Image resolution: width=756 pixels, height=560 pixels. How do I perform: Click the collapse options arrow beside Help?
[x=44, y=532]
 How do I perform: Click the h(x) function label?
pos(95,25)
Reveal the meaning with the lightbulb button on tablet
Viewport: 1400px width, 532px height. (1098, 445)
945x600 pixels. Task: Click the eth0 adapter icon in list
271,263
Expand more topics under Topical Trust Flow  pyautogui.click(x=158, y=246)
###
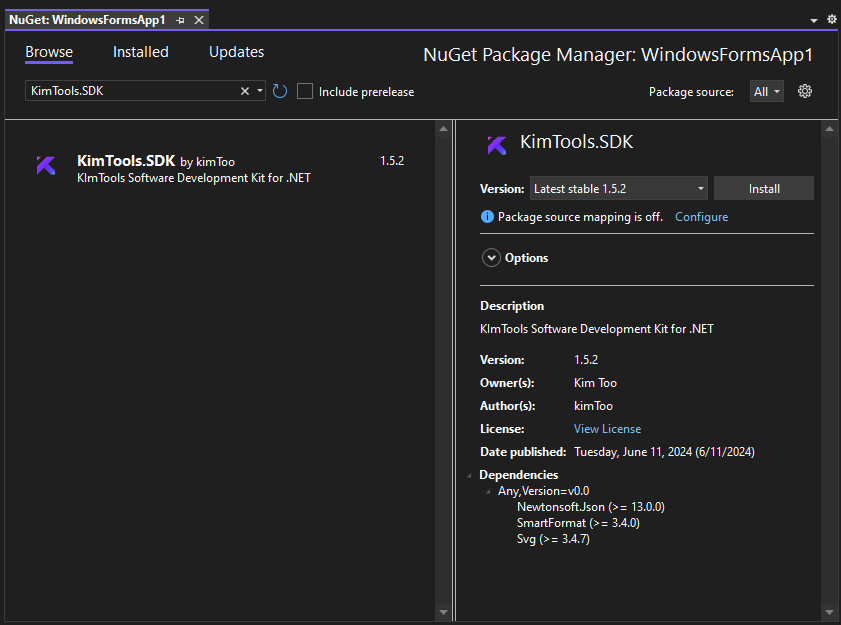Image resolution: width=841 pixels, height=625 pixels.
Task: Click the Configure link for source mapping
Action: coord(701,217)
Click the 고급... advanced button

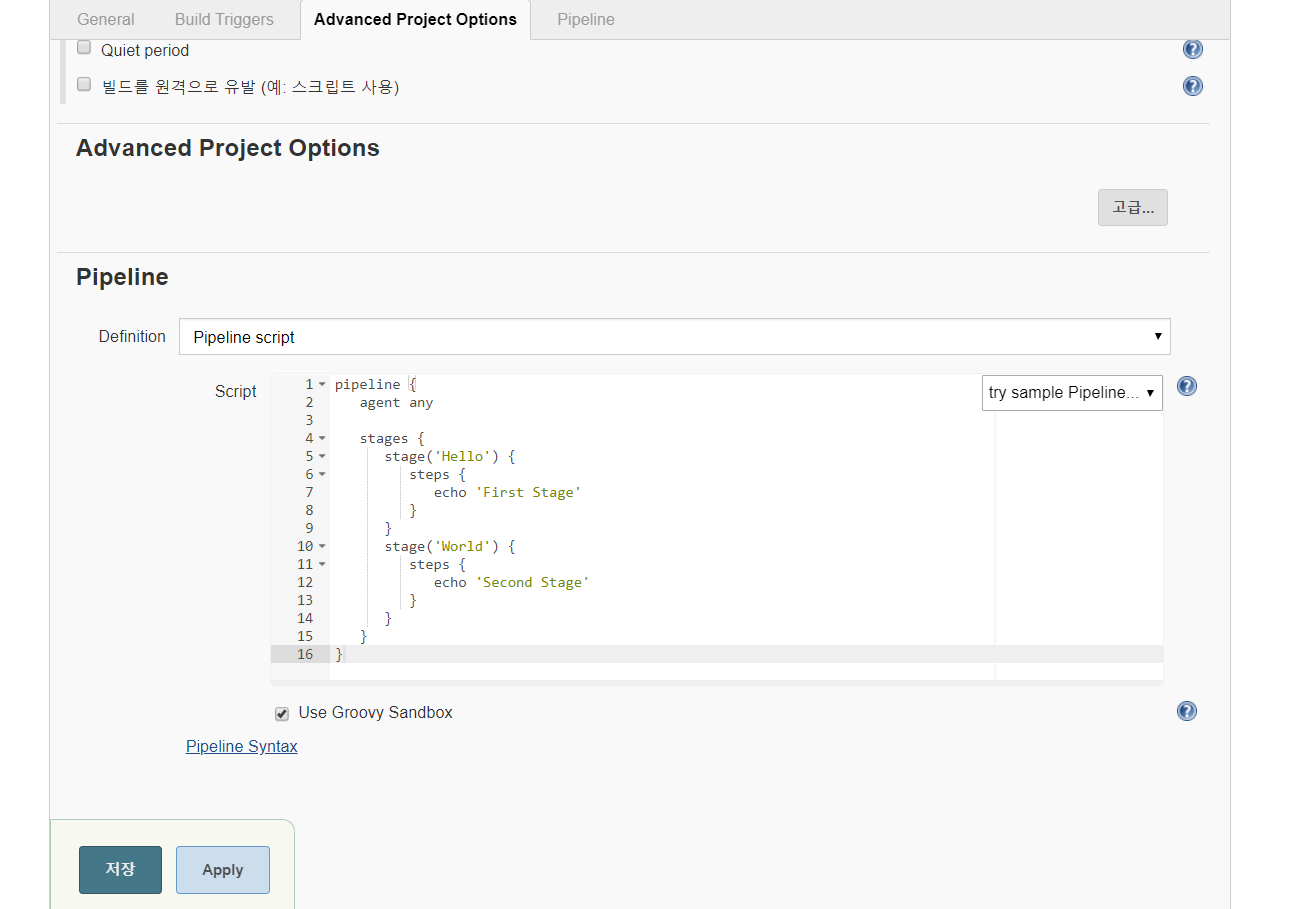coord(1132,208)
###
■ Brief ■
Format as a Markdown table with columns "No." and "Line" the lines starting with the line containing "Image resolution: width=756" and going on through the line containing "Expand more topics", omitting any blank lines.

■ Response to this task ■
| No. | Line |
|---|---|
| 1 | Image resolution: width=756 pixels, height=560 pixels. How do I perform: Click the collapse options arrow beside Help? |
| 2 | [x=44, y=532] |
| 3 |  How do I perform: Click the h(x) function label? |
| 4 | pos(95,25) |
| 5 | Reveal the meaning with the lightbulb button on tablet |
| 6 | Viewport: 1400px width, 532px height. (1098, 445) |
| 7 | 945x600 pixels. Task: Click the eth0 adapter icon in list |
| 8 | 271,263 |
| 9 | Expand more topics under Topical Trust Flow  pyautogui.click(x=158, y=246) |